Selain itu, ia juga mampu dengan jitu menggambarkan kondisi stabilitas ekonomi dengan pelanggaran hak asasi manusia di Chili saat itu. Berdasarkan pendapat Milton Friedman, performa ekonomi Chile saat Pinochet mengalami “kejaiban”—yang juga dikaitkan dengan adanya dukungan Amerika. Hal ini kemudian ditentang Amartya Sen, ekonom lainnya, sebab ada indikator sosial yang tidak diperhatikan saat periode kepemimpinan Pinochet tersebut—adanya penghilangan dan pembantaian massal.
Sementara itu, film yang memenangkan penghargaan naskah terbaik Festival Film Venesia 2023 ini mampu menyingkap fenomena sejarah yang terjadi di berbagai belahan dunia—termasuk sejarah kediktatoran di Indonesia. Dengan simbol yang kuat, yaitu vampir yang dapat menular, Larraín dapat menganalogikan fakta-fakta sejarah ke dalam adegan yang menghibur. Dibandingkan dengan karya serupa, misalnya Bananas (1971) karya Woody Allen yang memarodikan diktator di Kuba dan karya The Dictator (2012) yang mengangkat pemimpin semena-mena di negara fiksi di Afrika Utara, film ini lebih kuat dari segi histori.

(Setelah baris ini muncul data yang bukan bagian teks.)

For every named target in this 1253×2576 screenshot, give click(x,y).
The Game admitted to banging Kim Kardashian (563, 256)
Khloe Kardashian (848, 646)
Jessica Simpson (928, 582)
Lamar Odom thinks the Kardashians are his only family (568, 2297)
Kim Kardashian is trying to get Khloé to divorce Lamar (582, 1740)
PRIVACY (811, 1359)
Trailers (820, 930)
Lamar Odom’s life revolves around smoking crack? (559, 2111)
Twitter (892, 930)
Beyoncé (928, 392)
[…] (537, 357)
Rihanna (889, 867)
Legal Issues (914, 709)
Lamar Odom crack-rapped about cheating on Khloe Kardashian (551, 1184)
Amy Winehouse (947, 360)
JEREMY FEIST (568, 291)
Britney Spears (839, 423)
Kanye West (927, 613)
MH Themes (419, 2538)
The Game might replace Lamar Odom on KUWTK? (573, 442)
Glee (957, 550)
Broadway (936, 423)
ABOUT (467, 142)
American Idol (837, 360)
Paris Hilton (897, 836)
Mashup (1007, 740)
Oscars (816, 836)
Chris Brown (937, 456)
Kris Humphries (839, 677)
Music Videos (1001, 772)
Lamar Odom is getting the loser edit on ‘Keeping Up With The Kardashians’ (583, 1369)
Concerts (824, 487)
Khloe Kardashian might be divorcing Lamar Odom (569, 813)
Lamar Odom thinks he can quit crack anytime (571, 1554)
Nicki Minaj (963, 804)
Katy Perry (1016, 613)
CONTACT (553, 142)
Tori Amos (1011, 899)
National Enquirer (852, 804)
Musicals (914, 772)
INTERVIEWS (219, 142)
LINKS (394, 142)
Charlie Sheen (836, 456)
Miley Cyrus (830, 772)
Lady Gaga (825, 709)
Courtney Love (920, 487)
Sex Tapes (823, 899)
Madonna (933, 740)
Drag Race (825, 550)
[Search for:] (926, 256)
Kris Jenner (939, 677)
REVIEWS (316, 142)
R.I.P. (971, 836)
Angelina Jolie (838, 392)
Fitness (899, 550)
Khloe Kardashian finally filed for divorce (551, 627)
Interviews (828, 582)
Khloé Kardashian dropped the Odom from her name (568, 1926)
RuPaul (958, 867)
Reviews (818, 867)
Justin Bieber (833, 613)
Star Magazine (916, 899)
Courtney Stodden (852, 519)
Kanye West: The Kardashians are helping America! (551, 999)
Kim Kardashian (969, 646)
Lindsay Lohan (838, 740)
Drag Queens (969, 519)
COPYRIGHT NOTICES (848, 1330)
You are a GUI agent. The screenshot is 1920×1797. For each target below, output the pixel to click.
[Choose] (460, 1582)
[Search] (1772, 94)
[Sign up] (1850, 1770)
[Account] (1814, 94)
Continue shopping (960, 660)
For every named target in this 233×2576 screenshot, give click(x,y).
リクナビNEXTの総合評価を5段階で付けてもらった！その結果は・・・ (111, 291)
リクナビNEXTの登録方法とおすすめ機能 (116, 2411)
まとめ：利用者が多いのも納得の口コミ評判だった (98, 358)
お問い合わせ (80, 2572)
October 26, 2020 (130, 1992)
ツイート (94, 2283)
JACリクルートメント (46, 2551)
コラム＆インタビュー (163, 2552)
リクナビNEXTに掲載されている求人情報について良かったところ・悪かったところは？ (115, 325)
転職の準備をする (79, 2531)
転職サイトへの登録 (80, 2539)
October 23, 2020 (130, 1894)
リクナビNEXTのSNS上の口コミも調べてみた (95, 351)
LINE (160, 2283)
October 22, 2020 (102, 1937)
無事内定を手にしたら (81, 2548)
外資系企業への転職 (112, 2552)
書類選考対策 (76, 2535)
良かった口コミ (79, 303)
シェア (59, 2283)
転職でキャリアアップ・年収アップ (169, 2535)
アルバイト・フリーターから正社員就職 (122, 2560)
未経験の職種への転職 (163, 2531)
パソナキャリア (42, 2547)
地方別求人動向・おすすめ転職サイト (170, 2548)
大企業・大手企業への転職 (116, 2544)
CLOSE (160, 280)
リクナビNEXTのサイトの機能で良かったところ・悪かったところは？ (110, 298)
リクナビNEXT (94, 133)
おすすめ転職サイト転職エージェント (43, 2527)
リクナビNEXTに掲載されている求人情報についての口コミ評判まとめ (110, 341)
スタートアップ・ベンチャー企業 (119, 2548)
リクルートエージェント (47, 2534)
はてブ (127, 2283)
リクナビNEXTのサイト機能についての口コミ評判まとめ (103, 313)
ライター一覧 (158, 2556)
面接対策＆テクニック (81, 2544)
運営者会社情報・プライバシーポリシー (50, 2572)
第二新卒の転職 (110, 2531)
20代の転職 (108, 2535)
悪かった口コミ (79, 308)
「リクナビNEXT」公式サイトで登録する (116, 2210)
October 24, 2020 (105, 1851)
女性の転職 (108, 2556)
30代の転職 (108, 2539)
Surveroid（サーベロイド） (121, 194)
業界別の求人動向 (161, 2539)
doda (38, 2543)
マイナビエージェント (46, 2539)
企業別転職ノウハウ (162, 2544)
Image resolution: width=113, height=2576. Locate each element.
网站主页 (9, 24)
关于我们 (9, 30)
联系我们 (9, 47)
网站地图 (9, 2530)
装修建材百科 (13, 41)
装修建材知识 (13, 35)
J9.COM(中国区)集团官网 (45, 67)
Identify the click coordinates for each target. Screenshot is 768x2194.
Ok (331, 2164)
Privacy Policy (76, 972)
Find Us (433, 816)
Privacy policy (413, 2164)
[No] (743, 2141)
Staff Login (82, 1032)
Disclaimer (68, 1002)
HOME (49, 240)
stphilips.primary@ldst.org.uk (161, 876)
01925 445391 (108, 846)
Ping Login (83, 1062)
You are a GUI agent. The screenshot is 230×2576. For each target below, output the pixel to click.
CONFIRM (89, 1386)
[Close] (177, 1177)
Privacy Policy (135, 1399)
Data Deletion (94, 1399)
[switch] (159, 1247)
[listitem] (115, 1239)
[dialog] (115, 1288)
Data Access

Walhasil, El Conde memberi warna berbeda padabanyaknya film yang rilis tahun ini. Larraín, yang telah menyutradarai Spencer (2021) yang berkisah tentang putri Diana, istri Pangeran Charles, dan Jackie (2016) yang berkisah tentang istri John F. Kennedy pun mampu keluar dari film sejarah yang masih setia pada sejarah. Dengan El Conde, ia berhasil mewujudkan dan merekontruksi sejarah bangsanya yang pernah berdarah-darah dengan metafora seorang vampir yang bisa bangkit suatu waktu dan menularkan “virus” di tempat dan waktu yang lain.